Mais do que uma fonte de calor e de conforto nos dias frios de inverno, as botinhas de lã que estão a ser tricotadas por voluntários da Misericórdia de Ansião irão ajudar a combater a solidão de idosos do concelho. Denominado Pezinhos de lã, o projeto pretende também afirmar-se pelo seu caráter intergeracional, envolvendo voluntários de todas as idades.

Teresa Fernandes, provedora, conta que a ideia surgiu na sequência da presença na instituição de jovens universitários envolvidos na Missão País, que aconteceu no ano passado. Entre as ações desses estudantes esteve a visita a idosos da freguesia, que pôs a nu uma das lacunas da Misericórdia: a falta de um grupo de visitas que, com regularidade, possa chegar a essas pessoas que vivem mais isoladas e que precisam de “uma palavra amiga”. É aqui que entram os “pezinhos de lã”. De que forma? A provedora explica: “Quando visitamos alguém, gostamos de levar alguma coisa. As botinhas serão um mimo que ajudarão a estabelecer esse primeiro contacto”.

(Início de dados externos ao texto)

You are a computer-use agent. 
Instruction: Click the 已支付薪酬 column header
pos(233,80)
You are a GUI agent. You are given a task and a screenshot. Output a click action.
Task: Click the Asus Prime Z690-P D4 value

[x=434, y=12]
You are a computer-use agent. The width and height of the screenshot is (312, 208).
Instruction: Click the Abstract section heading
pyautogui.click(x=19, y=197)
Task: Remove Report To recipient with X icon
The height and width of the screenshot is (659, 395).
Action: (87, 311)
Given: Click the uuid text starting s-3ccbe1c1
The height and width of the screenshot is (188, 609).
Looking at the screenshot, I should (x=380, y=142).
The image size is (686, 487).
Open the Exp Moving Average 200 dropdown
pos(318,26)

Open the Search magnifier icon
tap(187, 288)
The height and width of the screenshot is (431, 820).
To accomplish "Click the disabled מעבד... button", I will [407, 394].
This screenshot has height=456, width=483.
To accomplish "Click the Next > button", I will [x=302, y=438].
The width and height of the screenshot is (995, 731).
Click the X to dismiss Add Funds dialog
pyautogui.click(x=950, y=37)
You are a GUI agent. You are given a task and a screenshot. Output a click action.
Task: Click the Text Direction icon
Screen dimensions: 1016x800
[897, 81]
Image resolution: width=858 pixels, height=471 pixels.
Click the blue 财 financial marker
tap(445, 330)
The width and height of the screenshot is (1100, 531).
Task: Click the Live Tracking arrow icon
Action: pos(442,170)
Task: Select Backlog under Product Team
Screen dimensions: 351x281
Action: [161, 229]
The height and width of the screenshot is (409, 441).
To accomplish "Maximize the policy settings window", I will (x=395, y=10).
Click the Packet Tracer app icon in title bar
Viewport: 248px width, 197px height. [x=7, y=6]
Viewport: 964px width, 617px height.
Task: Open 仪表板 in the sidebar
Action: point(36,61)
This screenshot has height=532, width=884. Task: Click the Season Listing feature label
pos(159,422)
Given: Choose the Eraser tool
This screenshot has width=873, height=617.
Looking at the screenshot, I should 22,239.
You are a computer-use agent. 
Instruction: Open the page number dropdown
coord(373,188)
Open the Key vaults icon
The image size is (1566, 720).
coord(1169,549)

Para cumprir essa missão, a Misericórdia socorreu-se, “mais uma vez”, da ajuda da comunidade. E a resposta ao desafio não podia ter sido mais positiva, com a colaboração a surgir de diversas formas. Uns oferecem a lã, outros o labor, tricotando as botas. Haverá depois quem faça sua distribuição.

Emília Ferreira e Conceição Mendes Vinagre são duas das “habilidosas”, como lhes chama a provedora, que puseram mãos à obra e que têm ajudado na confeção dos “pezinhos de lã”, pondo ao serviço dos outros uma arte que aprenderam “há anos”. As duas frequentam o CLDS (Contrato Local de Desenvolvimento Social), onde fazem trabalhos manuais, e responderam, de imediato, ao desafio da Misericórdia.

“Gosto muito de tricotar. Chego a estar até às três ou quatro da manhã de volta da lã. Não gosto de me deitar cedo e assim estou ocupada”, conta Emília Ferreira, de 75 anos, que já tricotou vários pares de botinhas de diferentes modelos. O próximo será um que viu recentemente numa montra em Ferreira do Zêzere. “Vou tentar. Não sei se consigo. Achei-o tão mimoso”, diz, enquanto dá ao dedo para avançar mais um pouco no par que tem agora em mãos.

Ao lado, Conceição Vinagre vai também desfiando lã, dando corpo a mais um par de botinhas. Recorda os tempos em que passava horas a tricotar roupas para os filhos, mas reconhece que hoje já não tem “tanta pachorra”. Mesmo assim, ainda faz camisolas, casacos e cachecóis, uma tarefa que agora colocou um pouco de lado, para se dedicar às botinhas de lã que, no próximo inverno, irão aquecer os pés e a alma de alguns idosos de Ansião. E essa, dizem Emília e Conceição, é a melhor satisfação que retiram deste seu trabalho.

Segundo a provedora, estão já confecionados cerca de 70 pares, mas a meta é chegar aos 100. A distribuição ficará a cargo de voluntários da Misericórdia, onde a direção da instituição gostaria de incluir alguns jovens. O objetivo, explica Teresa Fernandes, é que se estabeleça “um diálogo e uma ligação que possa germinar num grupo que venha a fazer visitas regulares aos beneficiários do projeto”.

“Há idosos isolados e sozinhos, a viver em grande precariedade, que a sociedade não vê. Talvez, possamos, desta forma, quebrar o isolamento e identificar necessidades, ajudando essas pessoas através da Misericórdia ou da comunidade”, acrescenta Filomena Valente, vice-provedora. A dirigente frisa que o projeto é mais uma forma de “abrir a instituição à comunidade”, uma estratégia que está também subjacente ao recém-criado grupo de voluntários, que ajudam na atividade da Misericórdia, seja colaborando no serviço de roupa, seja na cozinha ou no apoio à sala de convívio dos idosos. “Tem sido um apoio importante. Por outro lado, podemos também mostrar a mais pessoas o que se passa dentro das nossas paredes e a importância do trabalho que fazemos”, alega a vice-provedora.